** Exercise data follows **
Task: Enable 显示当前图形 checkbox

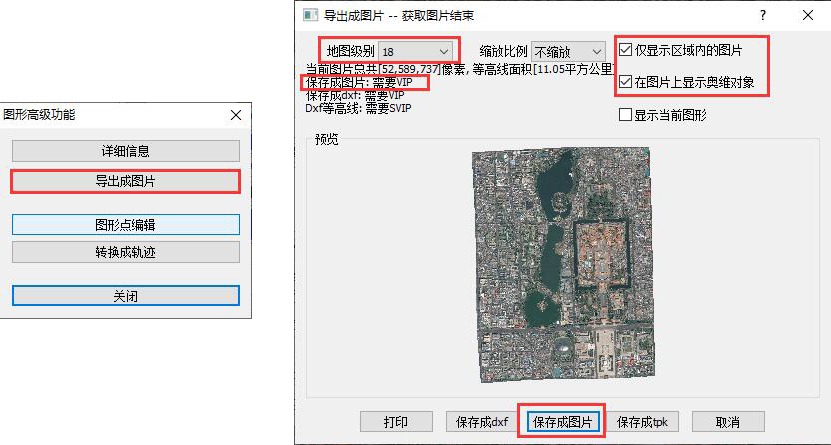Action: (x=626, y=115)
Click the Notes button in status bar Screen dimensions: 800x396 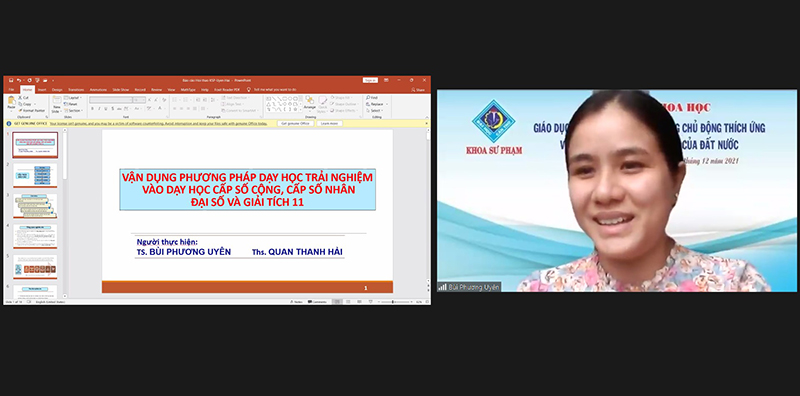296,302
** End of Exercise data **
** Exercise data follows **
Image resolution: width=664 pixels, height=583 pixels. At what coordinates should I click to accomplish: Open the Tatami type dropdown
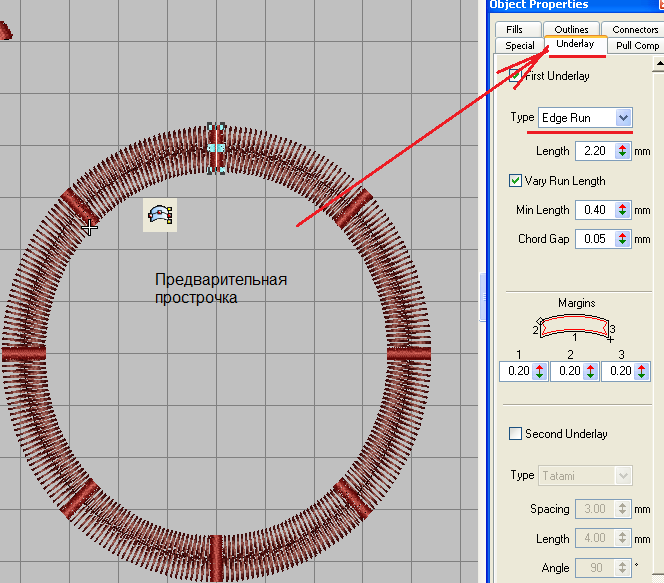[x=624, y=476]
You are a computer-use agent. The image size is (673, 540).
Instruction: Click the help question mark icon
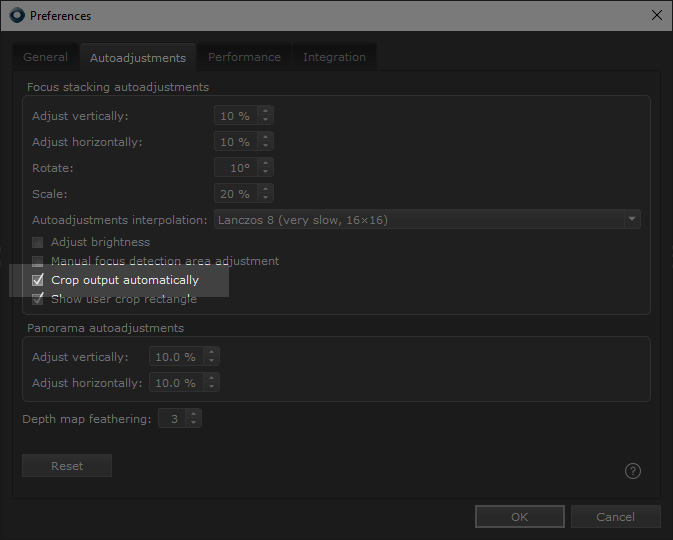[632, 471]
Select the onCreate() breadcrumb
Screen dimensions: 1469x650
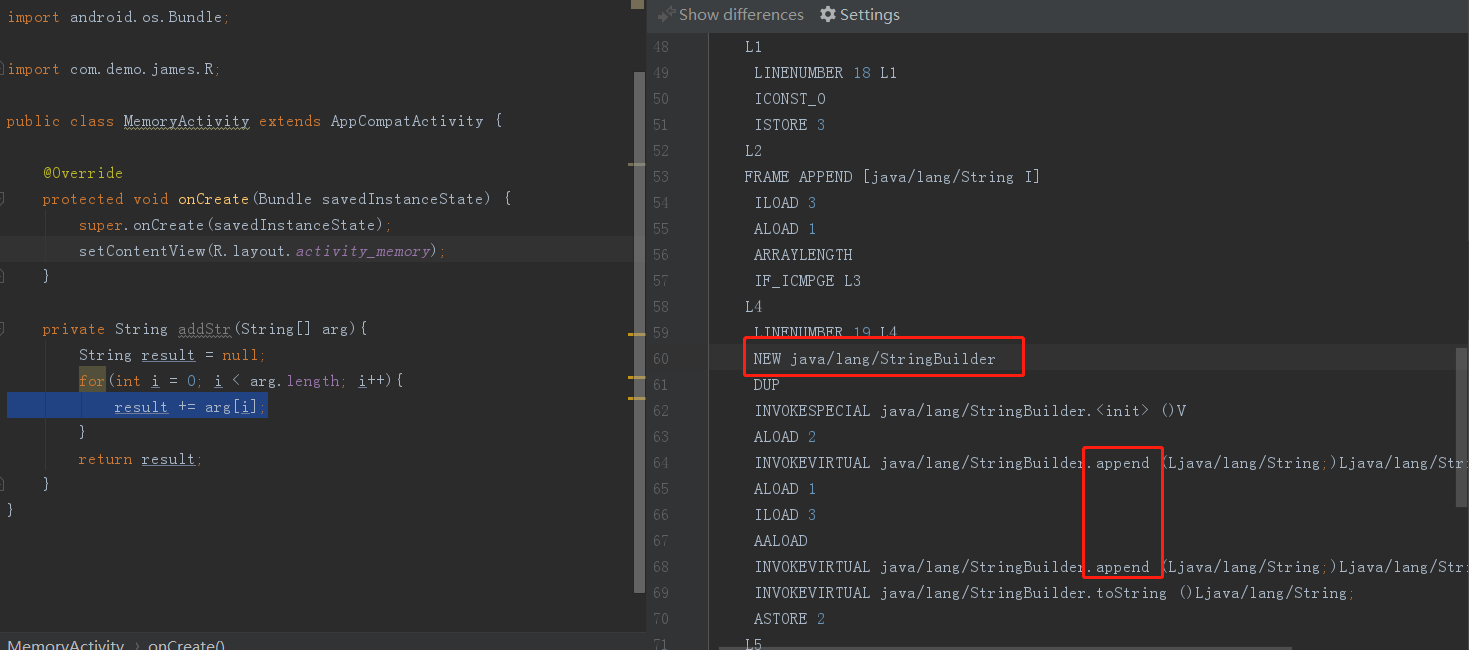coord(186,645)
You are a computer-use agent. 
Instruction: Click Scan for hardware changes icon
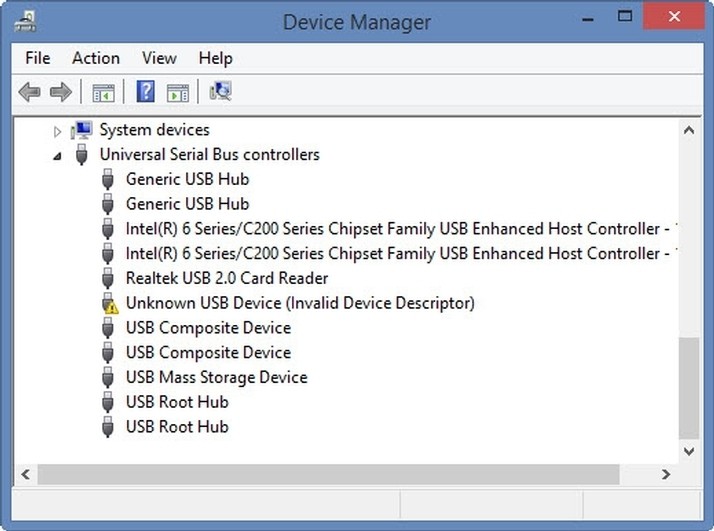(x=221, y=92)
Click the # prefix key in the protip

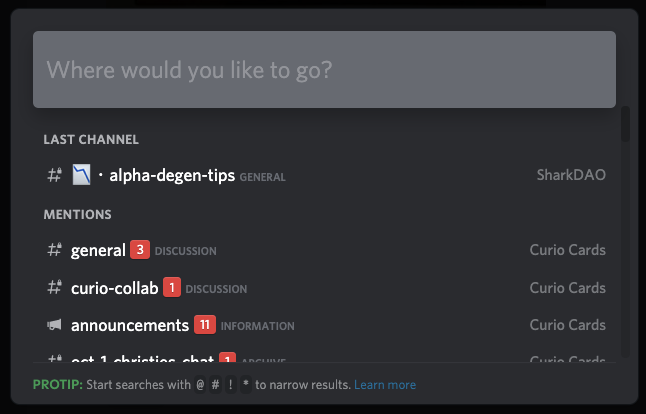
** End of Exercise data **
** Exercise data follows **
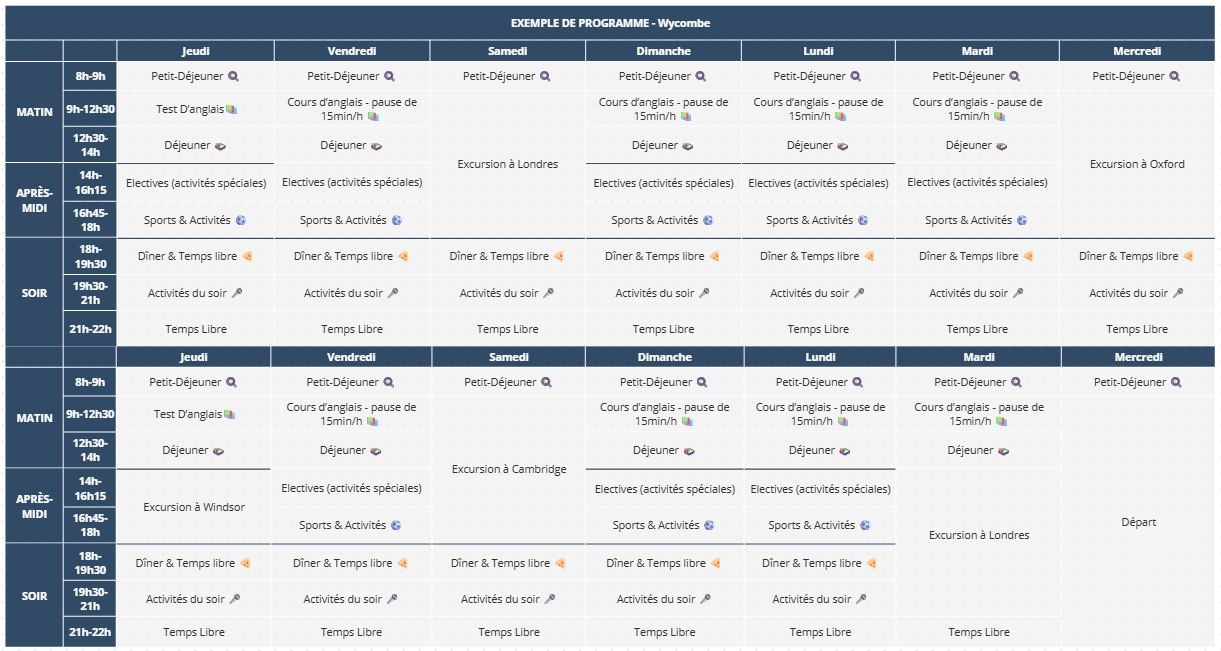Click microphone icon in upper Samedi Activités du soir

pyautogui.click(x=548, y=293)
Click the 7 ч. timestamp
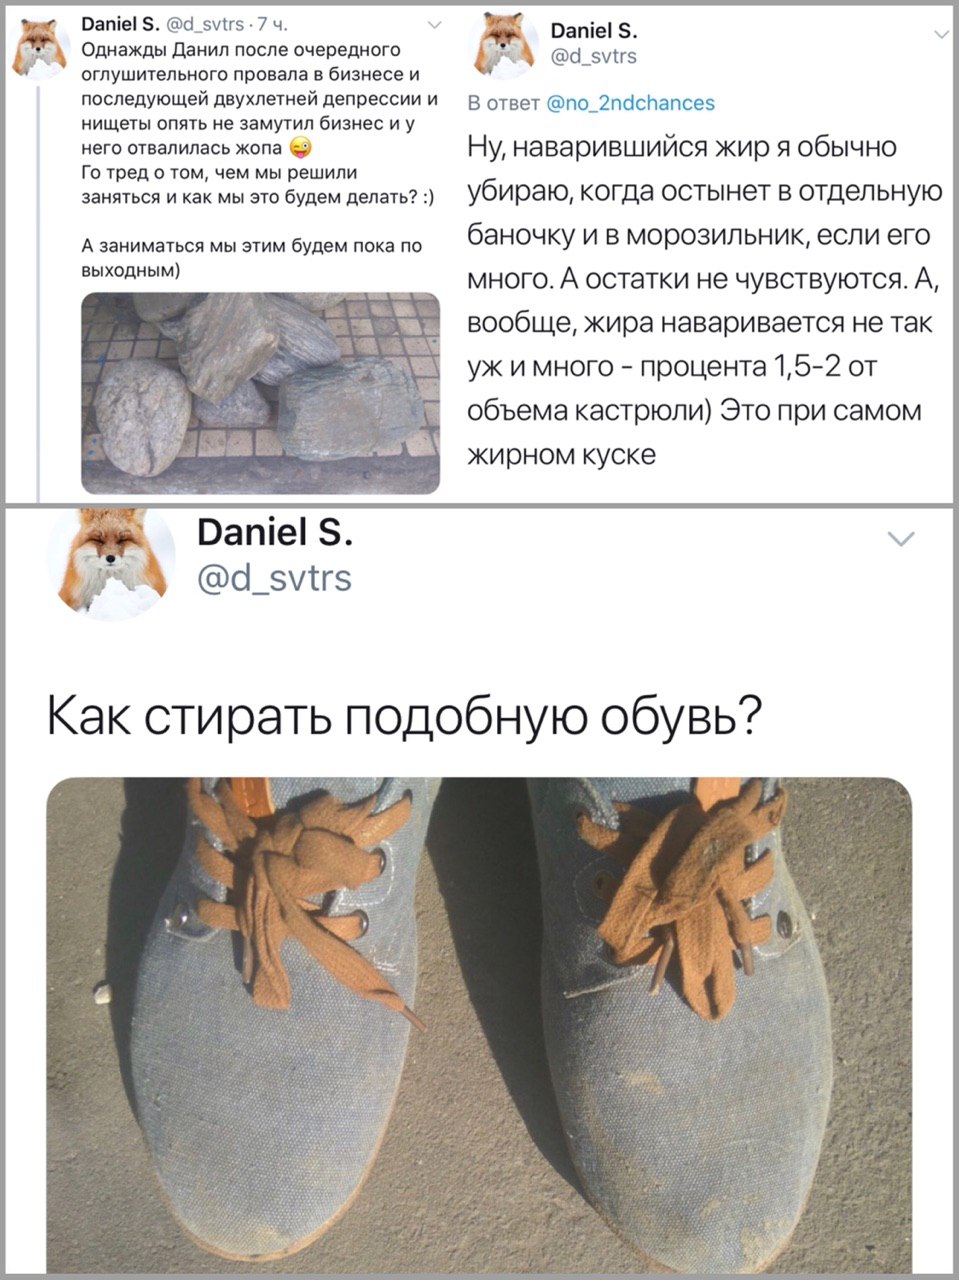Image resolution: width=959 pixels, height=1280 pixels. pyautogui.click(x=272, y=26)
** End of Exercise data **
About this task: Both the line containing "Instruction: Click the" and the line containing "Click the # prefix key in the protip" above belong in the output, as do the lines between them. Print them exactly, without pictures.

Solution:
Instruction: Click the help question mark icon
[632, 471]
Select the onCreate() breadcrumb
Screen dimensions: 1469x650
coord(186,645)
You are a computer-use agent. 
Instruction: Click Scan for hardware changes icon
(x=221, y=92)
Click the # prefix key in the protip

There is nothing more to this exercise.